A Comissão de Educação da Câmara dos Deputados aprovou uma proposta que torna obrigatória a realização de estudos para avaliar o impacto da integração das tecnologias digitais no aprendizado dos estudantes da educação básica. Essa avaliação conta com apoio de parcerias entre universidades, escolas e órgãos gestores.
Atualmente, a legislação proíbe o uso de celulares nas escolas, inclusive nos intervalos, exceto para fins pedagógicos autorizados ou acessibilidade.
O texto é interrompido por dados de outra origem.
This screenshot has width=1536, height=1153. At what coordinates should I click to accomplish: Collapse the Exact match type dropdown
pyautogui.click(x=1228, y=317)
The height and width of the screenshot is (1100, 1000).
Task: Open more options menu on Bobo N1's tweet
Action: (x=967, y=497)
Essa regra convive com a Política Nacional de Educação Digital, que incentiva o uso da tecnologia como recurso de ensino, permitindo o celular apenas sob supervisão educacional, proibindo seu uso pessoal.
O relator da proposta, deputado Sidney Leite (PSD-AM), apresentou relatório sobre o Projeto de Lei 4588/24, do deputado Coronel Chrisóstomo (PL-RO). O texto original permitia o uso de aparelhos eletrônicos em atividades extracurriculares supervisionadas, mas essa parte foi rejeitada pelo relator, que argumentou que tal permissão poderia levar ao uso descontrolado e afetar o acompanhamento pedagógico.
Em vez de criar uma nova estrutura para monitorar o uso da tecnologia nas escolas, o substitutivo optou por incorporar essa obrigação na legislação já existente. Assim, as regras para o uso e acompanhamento das tecnologias digitais estarão previstas na Lei 14.533/23 (Política Nacional de Educação Digital) e na Lei 15.100/25 (que regulamenta o uso de celulares nas escolas).
Próximos passos
A proposta, que tramita em caráter conclusivo, seguirá para análise da Comissão de Finanças e Tributação e da Comissão de Constituição e Justiça e de Cidadania. Para se tornar lei, o texto precisa ser aprovado pela Câmara dos Deputados e pelo Senado Federal.